Segment Start: AVAILABLE DATA

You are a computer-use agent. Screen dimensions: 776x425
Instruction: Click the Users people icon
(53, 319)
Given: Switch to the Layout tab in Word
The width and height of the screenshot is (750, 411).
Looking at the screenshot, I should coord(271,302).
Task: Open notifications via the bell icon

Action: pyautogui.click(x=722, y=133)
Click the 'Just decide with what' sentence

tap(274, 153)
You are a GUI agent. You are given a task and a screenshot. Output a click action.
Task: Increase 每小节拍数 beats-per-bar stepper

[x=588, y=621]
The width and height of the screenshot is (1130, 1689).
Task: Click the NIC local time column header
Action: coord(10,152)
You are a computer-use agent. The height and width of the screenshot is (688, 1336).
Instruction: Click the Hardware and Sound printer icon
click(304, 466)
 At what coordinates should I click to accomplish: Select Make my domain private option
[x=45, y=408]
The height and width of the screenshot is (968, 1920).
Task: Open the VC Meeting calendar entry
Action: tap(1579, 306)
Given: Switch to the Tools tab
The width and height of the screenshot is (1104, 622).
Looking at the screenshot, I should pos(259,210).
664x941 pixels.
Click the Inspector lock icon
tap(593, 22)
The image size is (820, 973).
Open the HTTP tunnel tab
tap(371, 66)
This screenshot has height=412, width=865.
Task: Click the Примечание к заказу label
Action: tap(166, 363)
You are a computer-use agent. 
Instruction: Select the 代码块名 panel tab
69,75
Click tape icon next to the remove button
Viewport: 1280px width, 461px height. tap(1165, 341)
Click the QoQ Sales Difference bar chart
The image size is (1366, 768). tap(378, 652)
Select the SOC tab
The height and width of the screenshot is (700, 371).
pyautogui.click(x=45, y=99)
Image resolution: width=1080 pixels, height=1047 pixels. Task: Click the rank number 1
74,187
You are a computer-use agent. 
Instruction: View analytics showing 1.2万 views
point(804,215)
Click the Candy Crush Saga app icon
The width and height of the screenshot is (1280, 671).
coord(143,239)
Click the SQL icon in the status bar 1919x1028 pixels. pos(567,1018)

Segment End: AVAILABLE DATA

[WORK INSTRUCTION]
Which of the lines above mention the word "agent"? Pull those lines out.

[YOUR SOLUTION]
You are a computer-use agent. Screen dimensions: 776x425
You are a GUI agent. You are given a task and a screenshot. Output a click action.
You are a computer-use agent. The height and width of the screenshot is (688, 1336).
You are a computer-use agent. 
You are a computer-use agent. 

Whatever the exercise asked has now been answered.